- **Your task**:
All of the data below is to be copied again without changes.

═══ Task input ═══

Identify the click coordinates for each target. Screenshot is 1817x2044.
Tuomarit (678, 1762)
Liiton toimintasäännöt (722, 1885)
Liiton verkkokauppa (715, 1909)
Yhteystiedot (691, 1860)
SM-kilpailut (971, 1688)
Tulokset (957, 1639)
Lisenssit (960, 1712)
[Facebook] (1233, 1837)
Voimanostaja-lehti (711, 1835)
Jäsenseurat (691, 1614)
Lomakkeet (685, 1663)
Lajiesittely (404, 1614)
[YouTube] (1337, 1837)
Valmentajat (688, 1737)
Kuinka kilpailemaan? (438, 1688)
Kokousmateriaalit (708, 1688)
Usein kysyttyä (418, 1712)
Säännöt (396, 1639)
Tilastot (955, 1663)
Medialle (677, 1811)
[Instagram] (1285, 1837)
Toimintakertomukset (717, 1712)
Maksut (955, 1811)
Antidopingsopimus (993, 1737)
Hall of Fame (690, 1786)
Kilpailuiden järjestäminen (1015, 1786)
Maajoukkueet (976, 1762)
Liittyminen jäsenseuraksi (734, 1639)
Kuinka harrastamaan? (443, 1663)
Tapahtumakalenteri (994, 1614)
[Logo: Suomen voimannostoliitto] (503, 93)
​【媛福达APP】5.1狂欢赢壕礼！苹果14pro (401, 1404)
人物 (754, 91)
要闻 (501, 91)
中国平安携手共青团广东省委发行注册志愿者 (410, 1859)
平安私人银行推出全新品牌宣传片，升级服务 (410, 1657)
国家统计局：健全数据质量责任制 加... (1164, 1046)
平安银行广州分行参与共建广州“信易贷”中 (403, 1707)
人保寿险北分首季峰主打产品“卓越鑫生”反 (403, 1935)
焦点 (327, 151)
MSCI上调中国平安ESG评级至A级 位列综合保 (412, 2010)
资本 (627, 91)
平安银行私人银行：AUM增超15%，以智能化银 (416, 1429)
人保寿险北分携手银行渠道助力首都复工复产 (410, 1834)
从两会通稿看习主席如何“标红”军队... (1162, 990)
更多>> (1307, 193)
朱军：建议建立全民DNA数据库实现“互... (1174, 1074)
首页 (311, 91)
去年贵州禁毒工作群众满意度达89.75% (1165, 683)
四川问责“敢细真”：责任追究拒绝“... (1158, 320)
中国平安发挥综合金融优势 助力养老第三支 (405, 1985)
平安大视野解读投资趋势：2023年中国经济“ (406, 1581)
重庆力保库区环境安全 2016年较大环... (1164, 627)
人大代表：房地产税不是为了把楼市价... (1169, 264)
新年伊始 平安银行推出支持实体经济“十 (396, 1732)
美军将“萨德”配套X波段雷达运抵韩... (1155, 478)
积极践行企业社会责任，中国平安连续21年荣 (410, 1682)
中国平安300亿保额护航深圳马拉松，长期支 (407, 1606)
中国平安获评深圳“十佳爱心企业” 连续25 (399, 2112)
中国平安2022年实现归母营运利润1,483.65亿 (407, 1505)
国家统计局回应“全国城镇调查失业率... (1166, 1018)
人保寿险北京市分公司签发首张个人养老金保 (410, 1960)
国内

═══

- **Response to this exercise**:
Identify the click coordinates for each target. Screenshot is 1817x2044.
Tuomarit (678, 1762)
Liiton toimintasäännöt (722, 1885)
Liiton verkkokauppa (715, 1909)
Yhteystiedot (691, 1860)
SM-kilpailut (971, 1688)
Tulokset (957, 1639)
Lisenssit (960, 1712)
[Facebook] (1233, 1837)
Voimanostaja-lehti (711, 1835)
Jäsenseurat (691, 1614)
Lomakkeet (685, 1663)
Lajiesittely (404, 1614)
[YouTube] (1337, 1837)
Valmentajat (688, 1737)
Kuinka kilpailemaan? (438, 1688)
Kokousmateriaalit (708, 1688)
Usein kysyttyä (418, 1712)
Säännöt (396, 1639)
Tilastot (955, 1663)
Medialle (677, 1811)
[Instagram] (1285, 1837)
Toimintakertomukset (717, 1712)
Maksut (955, 1811)
Antidopingsopimus (993, 1737)
Hall of Fame (690, 1786)
Kilpailuiden järjestäminen (1015, 1786)
Maajoukkueet (976, 1762)
Liittyminen jäsenseuraksi (734, 1639)
Kuinka harrastamaan? (443, 1663)
Tapahtumakalenteri (994, 1614)
[Logo: Suomen voimannostoliitto] (503, 93)
​【媛福达APP】5.1狂欢赢壕礼！苹果14pro (401, 1404)
人物 (754, 91)
要闻 (501, 91)
中国平安携手共青团广东省委发行注册志愿者 (410, 1859)
平安私人银行推出全新品牌宣传片，升级服务 (410, 1657)
国家统计局：健全数据质量责任制 加... (1164, 1046)
平安银行广州分行参与共建广州“信易贷”中 (403, 1707)
人保寿险北分首季峰主打产品“卓越鑫生”反 (403, 1935)
焦点 (327, 151)
MSCI上调中国平安ESG评级至A级 位列综合保 (412, 2010)
资本 (627, 91)
平安银行私人银行：AUM增超15%，以智能化银 (416, 1429)
人保寿险北分携手银行渠道助力首都复工复产 (410, 1834)
从两会通稿看习主席如何“标红”军队... (1162, 990)
更多>> (1307, 193)
朱军：建议建立全民DNA数据库实现“互... (1174, 1074)
首页 (311, 91)
去年贵州禁毒工作群众满意度达89.75% (1165, 683)
四川问责“敢细真”：责任追究拒绝“... (1158, 320)
中国平安发挥综合金融优势 助力养老第三支 (405, 1985)
平安大视野解读投资趋势：2023年中国经济“ (406, 1581)
重庆力保库区环境安全 2016年较大环... (1164, 627)
人大代表：房地产税不是为了把楼市价... (1169, 264)
新年伊始 平安银行推出支持实体经济“十 (396, 1732)
美军将“萨德”配套X波段雷达运抵韩... (1155, 478)
积极践行企业社会责任，中国平安连续21年荣 (410, 1682)
中国平安300亿保额护航深圳马拉松，长期支 (407, 1606)
中国平安获评深圳“十佳爱心企业” 连续25 (399, 2112)
中国平安2022年实现归母营运利润1,483.65亿 (407, 1505)
国家统计局回应“全国城镇调查失业率... (1166, 1018)
人保寿险北京市分公司签发首张个人养老金保 (410, 1960)
国内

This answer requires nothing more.